U.S. interceptors appearing in S. Korea may complicate Korean nuclear problem settlement - Russian Foreign Ministry

Moscow believes that the possible deployment of U.S. THAAD (Terminal High Altitude Area Defense) interceptors could further complicate the search for a solution to the Korean peninsula's nuclear problem and may even trigger an arms race in the region.

Moscow believes that the possible deployment of U.S. THAAD (Terminal High Altitude Area Defense) interceptors could further complicate the search for a solution to the Korean peninsula's nuclear problem and may even trigger an arms race in the region.

"Another 'irritant' capable of provoking an arms race in North-East Asia and further complicating the settlement of the Korean peninsula's nuclear problem may appear in the region, which already has quite a challenging security situation," the Russian Foreign Ministry said in a commentary, published on its website.

"Comprehensive analysis of the impact to be caused by the appearance of global air defense shield elements on South Korea's soil will allow Seoul to thoroughly assess whether U.S. interceptor missiles and radars might have more negative aspects than positive ones," the ministry said.

The Russian ministry highlighted the "ongoing debates in Seoul concerning the possible placement of American THAAD missile interceptor systems in the country as American Armed Forces commanders inspect sites in a number of South Korea's provinces where THAAD batteries could be deployed."

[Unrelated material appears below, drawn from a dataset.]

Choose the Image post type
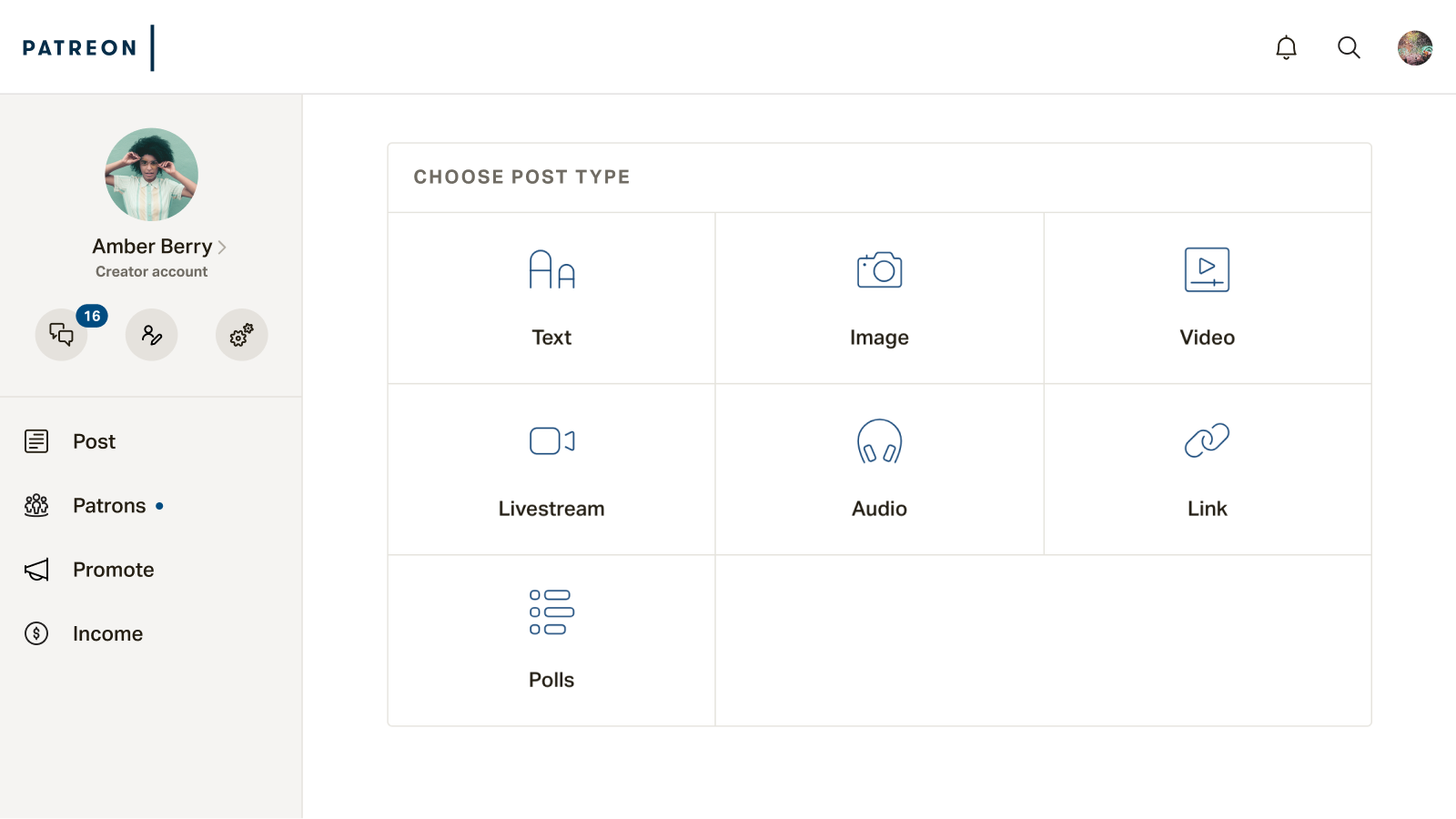 [879, 298]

"In this context, the prospect of further broadening the geography of the deployment of the U.S.-led global missile defense shield in other countries, including South Korean territory, is becoming quite realistic," it said.

"We cannot help but be concerned with such a scenario, bearing in mind the destructive nature of the U.S.-led global missile defense shield's impact on international security and strategic stability," the Russian ministry said.